Screenshot grounding data
↓↓↓
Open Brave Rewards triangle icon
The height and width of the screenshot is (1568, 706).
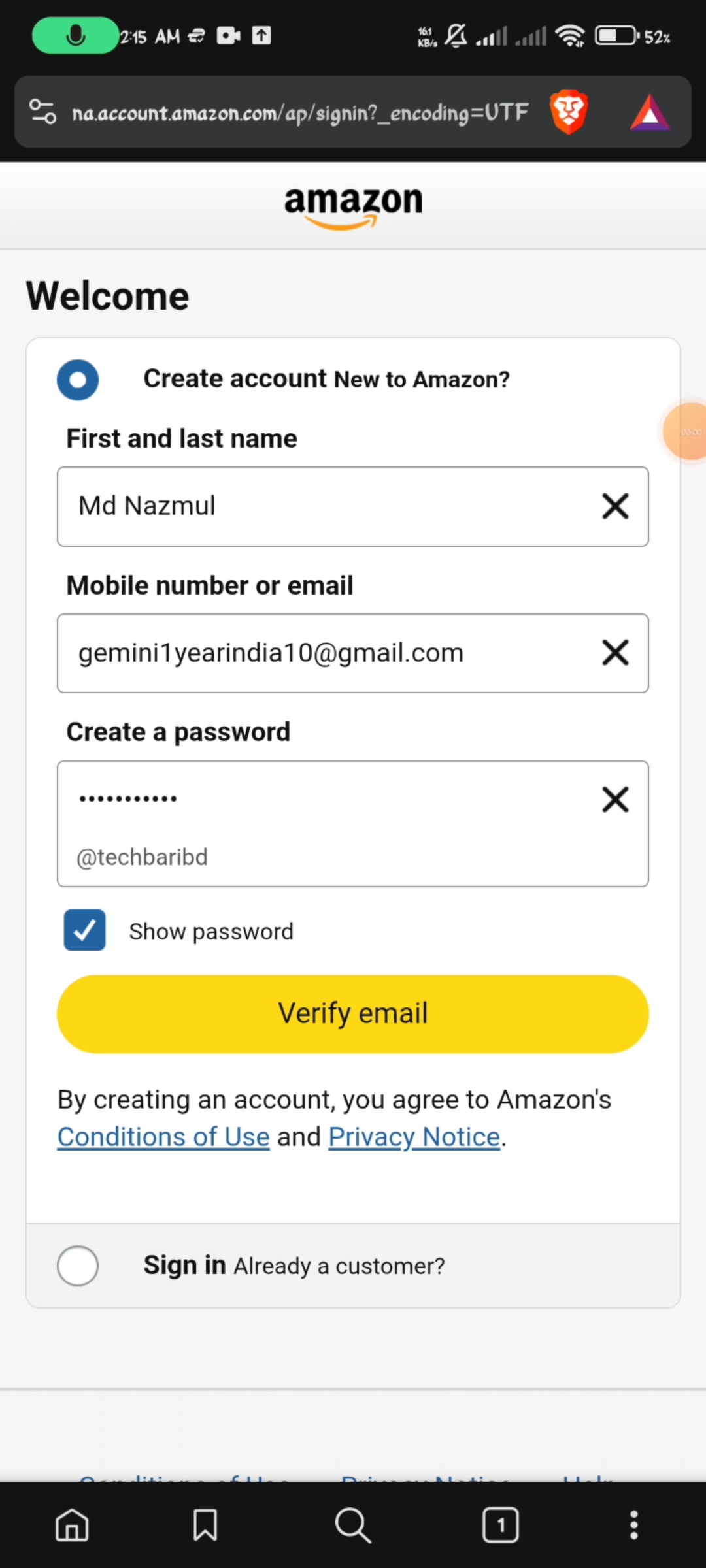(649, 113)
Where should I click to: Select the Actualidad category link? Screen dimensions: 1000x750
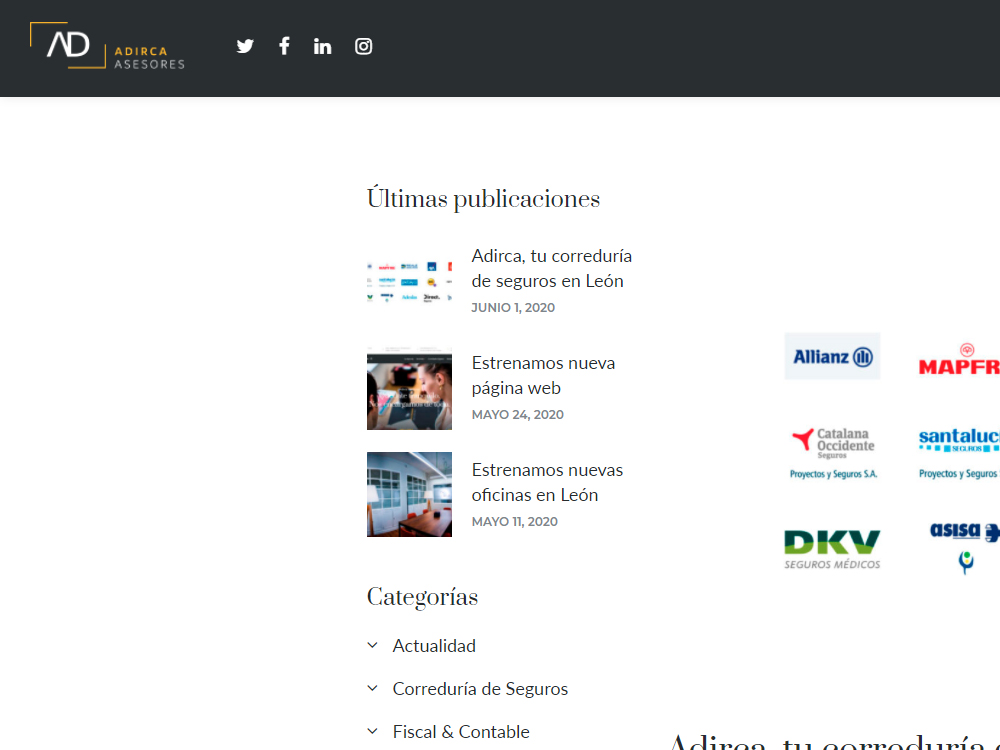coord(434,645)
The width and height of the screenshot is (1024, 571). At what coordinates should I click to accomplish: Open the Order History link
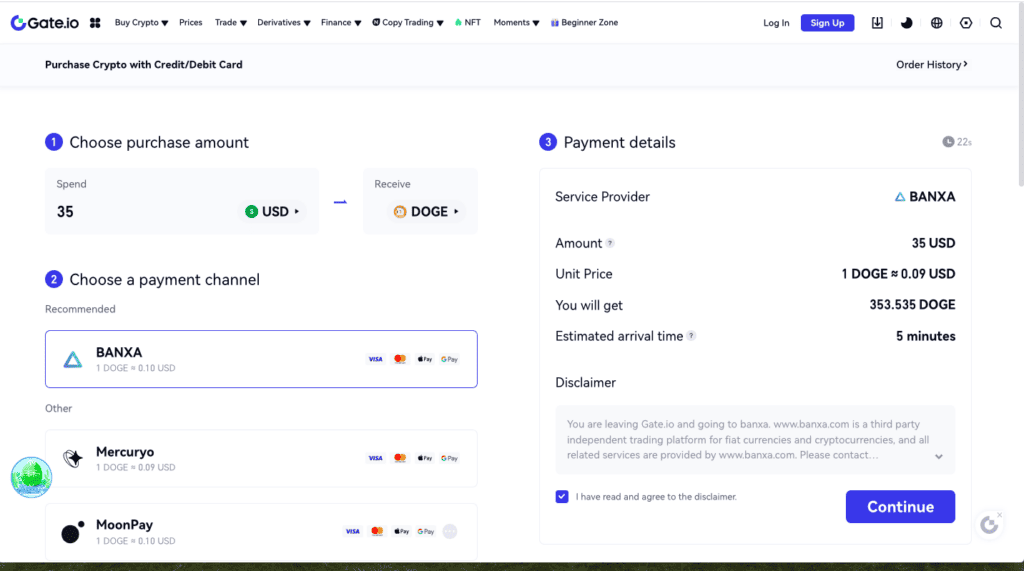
↑↑↑
_Problem details_
With the pictures removed, return each record above exactly as given.

_Result_
Open Brave Rewards triangle icon
The height and width of the screenshot is (1568, 706).
(649, 113)
Where should I click to: Select the Actualidad category link? Screen dimensions: 1000x750
coord(434,645)
The width and height of the screenshot is (1024, 571). At what coordinates should I click to accomplish: Open the Order History link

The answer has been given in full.